Rockets Thunder Basketball

Houston Rockets' James Harden, left, drives against Oklahoma City Thunder's Luguentz Dort, right, during the second quarter of Game 3 of an NBA basketball first-round playoff series, Saturday, Aug. 22, 2020, in Lake Buena Vista, Fla. (Mike Ehrmann/Pool Photo via AP)

NORMAN — Lu Dort is relentless.

He’s impossible, too.

You couldn’t make him up.

Nobody would believe it.

Did you know that moments before Game 1 tipped, on TNT, Charles Barkley up and said James Harden was the best one-on-one player in NBA history?

He might be right. 





They’re all better players, but they can’t do what Harden does.


Only here’s the thing:

Harden can’t do what Harden does if Lu Dort’s guarding him.

Oklahoma City claimed Saturday’s night’s overtime-required Game 3 119-107 for a whole lot of reasons.

Shai Gilgeous-Alexander hit the biggest shot of his life, a corner 3 that looked like it might win it in regulation, yet instead became the shot that got the Thunder to overtime. 

P.J. Tucker’s inbound turnover with 24.4 seconds remaining may have been cosmic good fortune, but it doesn’t happen without the uber-intense pressure of Dennis Schroder.

Chris Paul finally found his moment, too, knocking down a pair of overtime 3-pointers, daggers that finally put Houston down.

Still, it’s about Dort.

Did you know he’s from Canada? 

Fun fact.

Did you know he went undrafted? 

Like, Darius Bazeley’s been terrific in this, his rookie season, after OKC selected him No. 23 in the 2019 draft. 

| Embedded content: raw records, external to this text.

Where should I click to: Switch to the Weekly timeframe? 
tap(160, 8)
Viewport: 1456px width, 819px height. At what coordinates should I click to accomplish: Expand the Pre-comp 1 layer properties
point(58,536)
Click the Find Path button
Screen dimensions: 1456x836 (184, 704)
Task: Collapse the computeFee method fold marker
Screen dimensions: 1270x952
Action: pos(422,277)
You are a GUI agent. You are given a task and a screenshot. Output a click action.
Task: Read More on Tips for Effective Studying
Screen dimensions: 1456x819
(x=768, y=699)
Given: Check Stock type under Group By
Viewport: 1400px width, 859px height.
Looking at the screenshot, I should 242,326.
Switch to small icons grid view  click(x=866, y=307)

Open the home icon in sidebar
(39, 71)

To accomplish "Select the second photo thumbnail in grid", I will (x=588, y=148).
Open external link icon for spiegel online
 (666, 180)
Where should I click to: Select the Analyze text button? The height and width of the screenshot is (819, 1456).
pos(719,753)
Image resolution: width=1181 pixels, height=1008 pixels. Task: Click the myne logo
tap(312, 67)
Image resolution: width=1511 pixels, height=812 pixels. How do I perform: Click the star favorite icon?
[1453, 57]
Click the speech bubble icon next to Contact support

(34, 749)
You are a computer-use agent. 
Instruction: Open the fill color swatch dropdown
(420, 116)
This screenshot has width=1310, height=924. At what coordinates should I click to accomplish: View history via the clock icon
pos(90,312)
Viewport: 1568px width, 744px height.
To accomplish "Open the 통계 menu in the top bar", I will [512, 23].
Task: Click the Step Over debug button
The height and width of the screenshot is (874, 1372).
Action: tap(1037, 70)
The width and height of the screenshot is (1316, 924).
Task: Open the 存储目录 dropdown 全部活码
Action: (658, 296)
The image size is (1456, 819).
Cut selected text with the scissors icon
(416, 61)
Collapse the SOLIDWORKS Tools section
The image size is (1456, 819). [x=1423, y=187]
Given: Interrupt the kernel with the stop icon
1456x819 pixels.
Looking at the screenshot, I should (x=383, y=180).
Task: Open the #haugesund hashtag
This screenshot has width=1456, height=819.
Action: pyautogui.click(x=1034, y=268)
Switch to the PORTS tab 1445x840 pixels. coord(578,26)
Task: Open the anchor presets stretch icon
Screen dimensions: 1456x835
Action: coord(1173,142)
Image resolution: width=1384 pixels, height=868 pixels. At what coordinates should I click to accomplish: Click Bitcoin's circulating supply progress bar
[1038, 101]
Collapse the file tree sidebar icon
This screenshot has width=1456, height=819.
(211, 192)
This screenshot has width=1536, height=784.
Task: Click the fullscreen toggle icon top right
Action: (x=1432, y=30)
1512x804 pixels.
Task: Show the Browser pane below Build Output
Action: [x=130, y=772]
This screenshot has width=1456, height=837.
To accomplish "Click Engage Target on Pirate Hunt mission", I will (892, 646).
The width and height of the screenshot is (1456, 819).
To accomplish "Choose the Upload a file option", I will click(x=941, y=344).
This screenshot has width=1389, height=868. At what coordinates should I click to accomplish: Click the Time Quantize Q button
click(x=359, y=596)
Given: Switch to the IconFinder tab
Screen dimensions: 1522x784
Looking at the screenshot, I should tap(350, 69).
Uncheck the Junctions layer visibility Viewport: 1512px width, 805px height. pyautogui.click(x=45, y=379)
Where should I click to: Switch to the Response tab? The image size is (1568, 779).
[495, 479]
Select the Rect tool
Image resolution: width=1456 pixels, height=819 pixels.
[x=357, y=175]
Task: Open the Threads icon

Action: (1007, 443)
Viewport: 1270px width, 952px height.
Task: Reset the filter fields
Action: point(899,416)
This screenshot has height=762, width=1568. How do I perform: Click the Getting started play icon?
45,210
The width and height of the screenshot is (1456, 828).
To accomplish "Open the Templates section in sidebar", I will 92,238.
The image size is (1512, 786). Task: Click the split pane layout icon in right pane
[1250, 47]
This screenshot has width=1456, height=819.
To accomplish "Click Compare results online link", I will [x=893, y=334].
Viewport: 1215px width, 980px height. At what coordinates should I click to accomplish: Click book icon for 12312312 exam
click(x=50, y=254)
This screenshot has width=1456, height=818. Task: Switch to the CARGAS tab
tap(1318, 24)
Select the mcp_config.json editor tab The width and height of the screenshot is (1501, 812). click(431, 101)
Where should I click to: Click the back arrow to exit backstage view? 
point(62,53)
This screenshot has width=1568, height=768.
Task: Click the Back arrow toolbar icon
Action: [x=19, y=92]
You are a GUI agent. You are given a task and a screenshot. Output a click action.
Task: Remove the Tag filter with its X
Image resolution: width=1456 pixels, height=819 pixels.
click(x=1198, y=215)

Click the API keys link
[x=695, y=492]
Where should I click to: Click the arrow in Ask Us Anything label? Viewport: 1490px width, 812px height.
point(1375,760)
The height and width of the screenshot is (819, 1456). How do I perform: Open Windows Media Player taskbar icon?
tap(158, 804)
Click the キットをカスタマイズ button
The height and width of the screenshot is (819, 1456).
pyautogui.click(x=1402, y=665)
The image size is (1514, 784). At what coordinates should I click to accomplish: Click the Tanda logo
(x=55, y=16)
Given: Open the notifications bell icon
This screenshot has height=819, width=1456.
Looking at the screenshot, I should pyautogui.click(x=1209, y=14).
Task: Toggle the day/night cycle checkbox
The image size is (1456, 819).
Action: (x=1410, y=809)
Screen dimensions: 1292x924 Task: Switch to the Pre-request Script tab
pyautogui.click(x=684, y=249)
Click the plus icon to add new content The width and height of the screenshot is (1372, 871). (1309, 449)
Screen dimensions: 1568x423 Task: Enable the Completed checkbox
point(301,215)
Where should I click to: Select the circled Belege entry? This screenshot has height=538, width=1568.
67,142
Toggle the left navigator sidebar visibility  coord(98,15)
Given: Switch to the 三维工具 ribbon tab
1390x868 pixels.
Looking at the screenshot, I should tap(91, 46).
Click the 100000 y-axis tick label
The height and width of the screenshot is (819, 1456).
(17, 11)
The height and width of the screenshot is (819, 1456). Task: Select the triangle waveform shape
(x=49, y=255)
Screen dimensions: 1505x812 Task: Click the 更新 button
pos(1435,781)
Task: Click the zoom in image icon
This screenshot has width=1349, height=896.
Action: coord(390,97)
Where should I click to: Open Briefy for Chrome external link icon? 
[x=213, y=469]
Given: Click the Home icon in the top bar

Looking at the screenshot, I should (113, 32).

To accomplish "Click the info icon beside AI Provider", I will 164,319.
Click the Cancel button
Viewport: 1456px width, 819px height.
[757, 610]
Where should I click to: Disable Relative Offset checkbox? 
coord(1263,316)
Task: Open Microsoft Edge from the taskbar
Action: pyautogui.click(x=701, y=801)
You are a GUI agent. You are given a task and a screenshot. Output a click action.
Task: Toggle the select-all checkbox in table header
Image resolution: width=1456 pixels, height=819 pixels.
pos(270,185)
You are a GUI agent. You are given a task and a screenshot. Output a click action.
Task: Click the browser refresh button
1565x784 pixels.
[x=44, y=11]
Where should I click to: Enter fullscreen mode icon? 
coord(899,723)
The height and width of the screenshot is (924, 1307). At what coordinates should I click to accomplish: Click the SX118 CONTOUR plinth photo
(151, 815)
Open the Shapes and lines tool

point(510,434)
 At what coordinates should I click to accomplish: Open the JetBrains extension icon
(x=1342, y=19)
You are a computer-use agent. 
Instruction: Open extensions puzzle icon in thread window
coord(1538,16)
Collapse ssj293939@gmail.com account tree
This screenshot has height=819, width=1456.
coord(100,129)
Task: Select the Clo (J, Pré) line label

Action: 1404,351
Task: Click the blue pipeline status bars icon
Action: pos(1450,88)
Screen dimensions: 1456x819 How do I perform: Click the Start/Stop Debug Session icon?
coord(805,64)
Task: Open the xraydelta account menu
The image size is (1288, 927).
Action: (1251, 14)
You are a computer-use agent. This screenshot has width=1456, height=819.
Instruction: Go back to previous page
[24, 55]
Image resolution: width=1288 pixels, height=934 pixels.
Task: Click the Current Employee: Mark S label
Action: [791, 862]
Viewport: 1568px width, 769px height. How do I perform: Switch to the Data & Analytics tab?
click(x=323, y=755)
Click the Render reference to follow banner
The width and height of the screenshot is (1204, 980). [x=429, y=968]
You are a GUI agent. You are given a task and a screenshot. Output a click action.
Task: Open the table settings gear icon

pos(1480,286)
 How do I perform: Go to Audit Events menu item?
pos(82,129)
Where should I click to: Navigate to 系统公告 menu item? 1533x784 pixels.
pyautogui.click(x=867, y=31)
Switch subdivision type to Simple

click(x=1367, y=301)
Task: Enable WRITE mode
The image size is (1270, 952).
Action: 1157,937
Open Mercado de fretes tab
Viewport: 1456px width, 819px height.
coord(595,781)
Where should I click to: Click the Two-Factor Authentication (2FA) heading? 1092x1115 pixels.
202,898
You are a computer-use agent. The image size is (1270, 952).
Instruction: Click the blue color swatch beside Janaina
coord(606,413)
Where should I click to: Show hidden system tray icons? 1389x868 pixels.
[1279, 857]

Yet, 37 more players got taken in that same draft, none of them were Lu Dort and Saturday that’s who made life so hard on maybe the best one-on-one player in NBA history.

You probably watched the game. On ESPN or Fox Sports Oklahoma, you heard the announcers blown away by Dort’s defense. 

On the ESPN broadcast, Doris Burke was imploring Oklahoma City not to offer Dort any help because he was doing just fine without it and Nerlens Noel kept fouling when he offered it.

Still, that's just a part of Dort's Saturday greatness.

Harden finished with 38 points mostly because he abused the Thunder when he managed to not be guarded by Dort, working his way inside where he made 9 of 14 shots and getting to the foul line, where he made 11 of 15. But he made just 3 of 13 from beyond the 3-point arc and that was all about Dort, which would be plenty for an undrafted free agent who played most of the season on a two-way contract until the Thunder signed him to a real NBA deal, four years for 5.4 million, which only makes him the most underpaid player in the league, still.

It would have been enough, but Dort opened overtime by blocking Harden’s attempt at a driving layup, grabbing an offensive rebound off a Danilo Gallinari miss and taking it back to the basket, drawing Harden’s sixth foul.

Harden’s supposed to foul Dort out, not the other way around. 

You can’t make it up and it’s why OKC ran away from Houston in the extra frame.

Schroder finished with 29 points and Paul got his bounce back game with 26 and Shai Gilgeous-Alexander added 23, six assists and seven boards and Gallinari hasn’t missed a free throw since the playoffs began and finished with 20 and it’s real hard to lose when four of your guys net 20 or more.

But it’s all in vain if not for Dort.

“He’s amazing,” Schroder said.

Sure enough.

Dort had already done all that he’d done in regulation and the Thunder don’t reach overtime without it.

But the block, the board and the foul he drew … the Rockets had been fine without Harden on the floor the first 12 quarters of the series, but they were lost without him in the extra frame.

The way overtime played out, maybe it’s worth more than a single win. Maybe the Rockets are shaken. Maybe they’re a house of cards. Maybe not, but if it plays out that way, that’s about Dort, too.

Of course, the Thunder could make it easier on themselves.

The other takeaway is Dort doesn’t have to be such a miracle worker.

Too many times in the third and fourth quarters, when OKC had Houston on the run, in position to build a lead toward double digits, the Thunder offered less than their best.

Layups were blown, offensive boards were allowed, the Thunder turned the ball over too much.

Billy Donovan had one directive for his team offensively and he thought they fulfilled it for about the full 48 minutes.

“Play aggressive and attack,” he said.

Perhaps Donovan was right, but his team did not play intelligently for the full 48, suffering too many lost possessions when threatening to build a real lead.

It won anyway.

Because Dort solved Harden and fouled him out, the Thunder solved the Rockets and remain in the series.

They can still be better. Also, they’re nowhere without Dort, a draft afterthought too impossible to believe, even though he’s right there on the screen in front of us.